* **Exercise**:
Going through the data below, find how many lines include the word "agent", and reply with that number alone.

* **Listed records**:
- - - - - - -
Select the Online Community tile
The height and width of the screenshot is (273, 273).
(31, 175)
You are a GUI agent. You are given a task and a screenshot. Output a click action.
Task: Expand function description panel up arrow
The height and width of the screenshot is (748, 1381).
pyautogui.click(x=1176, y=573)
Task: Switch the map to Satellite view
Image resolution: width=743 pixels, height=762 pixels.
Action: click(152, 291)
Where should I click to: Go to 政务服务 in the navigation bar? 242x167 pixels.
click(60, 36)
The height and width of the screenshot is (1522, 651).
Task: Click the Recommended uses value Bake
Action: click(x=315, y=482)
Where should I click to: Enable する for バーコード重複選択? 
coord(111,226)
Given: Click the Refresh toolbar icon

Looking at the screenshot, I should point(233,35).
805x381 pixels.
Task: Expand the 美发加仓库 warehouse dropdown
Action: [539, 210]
- - - - - - -
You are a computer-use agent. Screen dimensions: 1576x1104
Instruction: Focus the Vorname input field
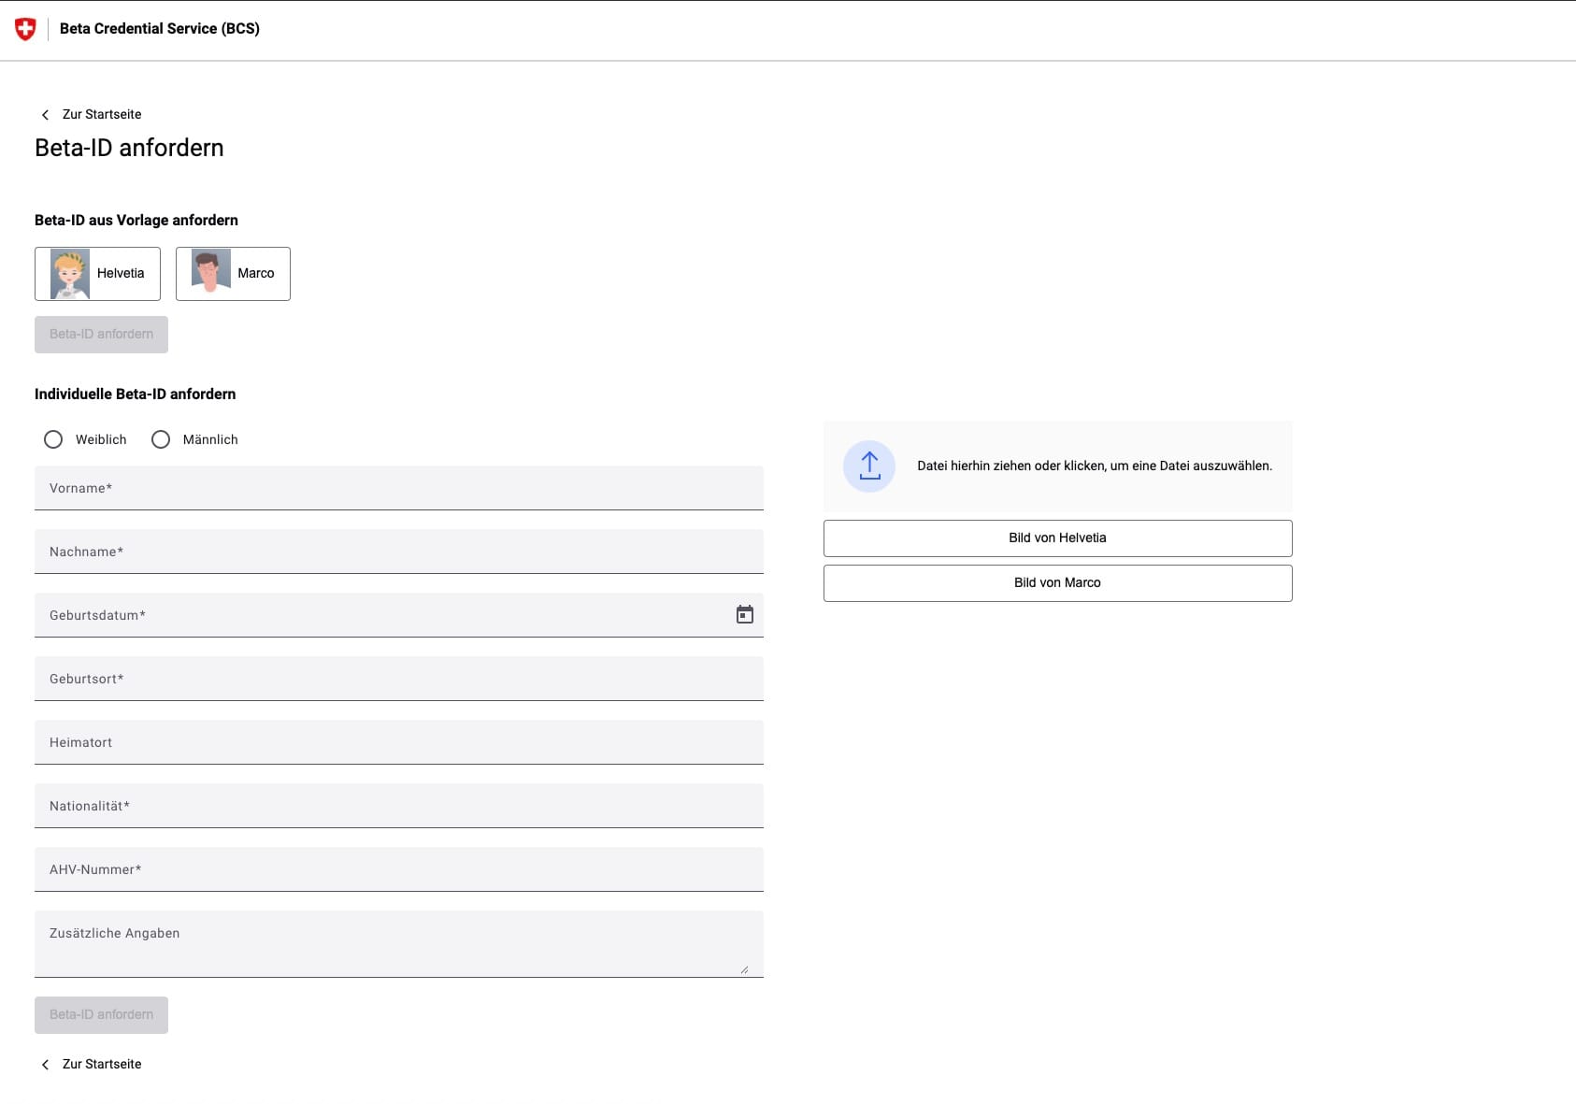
- - - - - - -
* **Completed task**:
2